Legislation that affects people all over the state can live or die over small perceived slights, said Matthew Crenson, a Johns Hopkins University political scientist.
"Failing to follow the perceived proper procedure demeans other participants in the political process who don't get what they deem to be the respect their offices deserve," Crenson said. "It's an unnecessary way to cause offense."
When Ehrlich, for instance, sprawled across the House speaker's podium a few days ago, conducting business with lawmakers after the chamber had adjourned, some viewed it as a lack of respect for the separation of powers, instead of a governor merely trying to catch up with old friends: Ehrlich served in the House from 1987 to 1994 and became close with, among others, Busch.

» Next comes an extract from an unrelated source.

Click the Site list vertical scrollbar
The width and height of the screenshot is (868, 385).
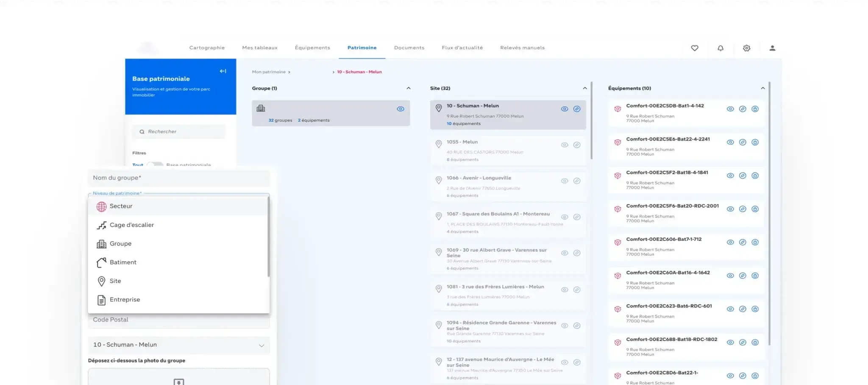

"In the governor's defense, he's a low-key and friendly guy, and he genuinely feels at home in the House chamber, but he shouldn't have done that," said House Majority Leader Kumar P. Barve (D-Montgomery). "It's not appropriate. We wouldn't do that in the governor's office."
Busch said people should not read much into his not sponsoring the governor's bills. "It's more a matter of form over substance," he said. "Yes, the speaker has always put the governor's bills in, but we haven't had a Republican governor in nearly 40 years."
House Minority Leader Alfred W. Redmer Jr. (R-Baltimore County) was similarly sanguine. "The bottom line is that the governor is going to have his legislative package introduced," he said.
In the governor's office, however, some were vexed. "It is the speaker's prerogative, but I'm disturbed by that change," said the governor's chief lobbyist, Kenneth H. Masters, a former House member. "I know the governor's not thrilled with it either."
Masters yesterday had some explaining of his own to do.
This week, the governor introduced two major bills affecting crime and education policy without briefing the Democratic chairmen of committees that will debate them. The next morning, members of the GOP caucus were brought up to speed by Masters, but Democrats remained in the dark.
It was an oversight that baffled some Republicans, who realize that Ehrlich's initiatives can't pass without Democratic support. And it had Senate President Thomas V. Mike Miller Jr. (D-Prince George's) second-guessing his decision to stick with tradition by introducing the governor's bills.
"Every senator and delegate knows that if you are presenting an important bill to a committee, you go to the chairman well in advance," said Del. Jean B. Cryor (R-Montgomery). "In Annapolis, there are a lot of sins you can commit. Some are mortal; some are venal. Surprising and embarrassing a chairman -- that's mortal."
"It's a breach of protocol," said Miller. "If they're going to party-line everything and treat Democrats and Republicans differently, then Speaker Busch's action becomes appropriate."
Masters apologized to the committee chairmen yesterday. "It clearly was a very critical oversight, and I take full responsibility for it," he said.
He chalked it up to the fact that Ehrlich's staff has been overwhelmed since taking office less than three weeks ago.
"There's a lot of sorting out that has to be done," Masters said. "No one has a living memory of what it was like the last time we faced these circumstances and what constitutes normality."